Flu vaccine the best way to protect
Infection with influenza virus, the causative agent of flu,
is particularly severe in pregnant women and newborn children. If they do get
infected, they are far more likely to get severe disease leading to
hospitalisation. For the pregnant mother, the simplest approach to avoid this
is to get the flu vaccine as soon as it becomes available. However, these
vaccines are not licensed for children under 6 months of age – leading us to
ask the question, how do we protect newborn children against influenza
infection?
Maternal vaccination, protecting both mother and child
Luckily, the body has already come up with a solution.
During pregnancy, mothers pass on immunity to their children. This passive
protection is transferred in the form of antibodies, which are proteins made by
the immune system that are highly specific for the molecules that make up the coats
of viruses and can prevent the viruses from infecting our cells. This antibody
transfer occurs in the second and third trimester of pregnancy and has evolved so
that the newborn child has some early protection against whatever infections
the mother has been exposed to. We can utilise this system with maternal vaccination.
If we vaccinate the mother, she will make antibodies that recognise the virus
in the vaccine and some of these antibodies will pass from her to her baby.
This maternal immunisation approach has been seen to be very effective in
reducing the burden of infection with tetanus and pertussis (whooping cough) in
babies. Maternal immunisation has also been recommended as a method of reducing
influenza infection in babies since 2005.
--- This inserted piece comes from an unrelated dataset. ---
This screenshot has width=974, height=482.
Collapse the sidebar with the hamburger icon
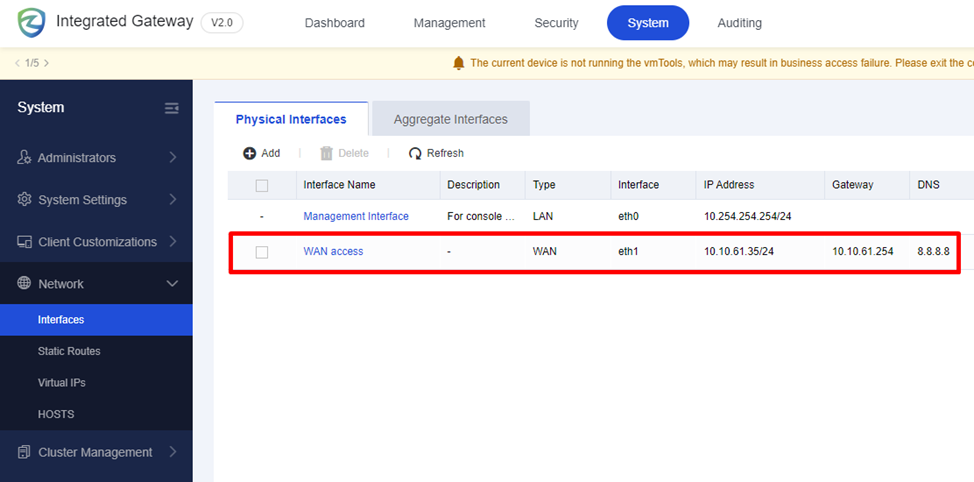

When is the best time to vaccinate?
One important question is when is the best point during
pregnancy to vaccinate the mother to ensure the maximum transfer of antibody to
the baby. It was originally thought that early in the third trimester (weeks
25-36 of pregnancy) was best as this was the peak of antibody transfer, but recent
studies investigating pertussis vaccination of mothers saw higher levels in babies
if the mothers were vaccinated in the second trimester (weeks 13-24 of pregnancy).
We wanted to explore the best time to immunise mothers with influenza vaccine. In
our latest paper,
we measured the level of influenza virus specific antibodies in both mothers
and babies at the time of birth. We compared babies born to mothers who were
vaccinated in the first, second or third trimesters with babies born to
unvaccinated mothers. We saw that there was significantly more influenza
specific antibody in babies born to vaccinated mothers than in those born to
unvaccinated mothers – demonstrating that maternal flu vaccination is highly
effective at boosting the protection against influenza infection in the baby. We
then investigated timing and observed that the high levels of antibody were
seen in children born to mothers vaccinated in either the second or the third
trimester, suggesting that either timepoint was equivalent, though there was
less antibody transferred if the gap between vaccination and birth was less
than four weeks.
Flu the ever changing
However, there is a complication with influenza virus;
unlike the other pathogens for which maternal immunisation is recommended –
pertussis and tetanus, the influenza virus changes. These changes in virus necessitate
a new flu vaccine each year to match the viruses that are circulating. Flu is
also seasonal – you are much more likely to get flu in winter months (in
temperate climates). This seasonality had an effect on the levels of immune
protection in our study: children born during the flu season had higher levels
of antibody than those born outside it.
The time is now
When we put the seasonality of
influenza together with the best time to vaccinate mothers to pass antibody to children,
we see that the current practice of offering flu vaccine to mothers as soon as
it becomes available gives the best balance of protection to both mothers and their
babies at the times when they need it most. This is because the flu season is 6
months long and pregnancy is nine months long. Whilst immunising mothers in the
first trimester does not pass on the most antibody to the baby, immunising the
mother at the start of the flu season gives the mother maximal protection for
the whole flu season and they will give birth outside the flu season, so the
baby requires less protection. Mothers who are in the second or third trimester
at the start of the flu season will benefit from the protection of the vaccine
themselves and pass antibody protection to their baby.
Therefore our study supports the current practice of offering
influenza vaccine to mothers as soon as it becomes available.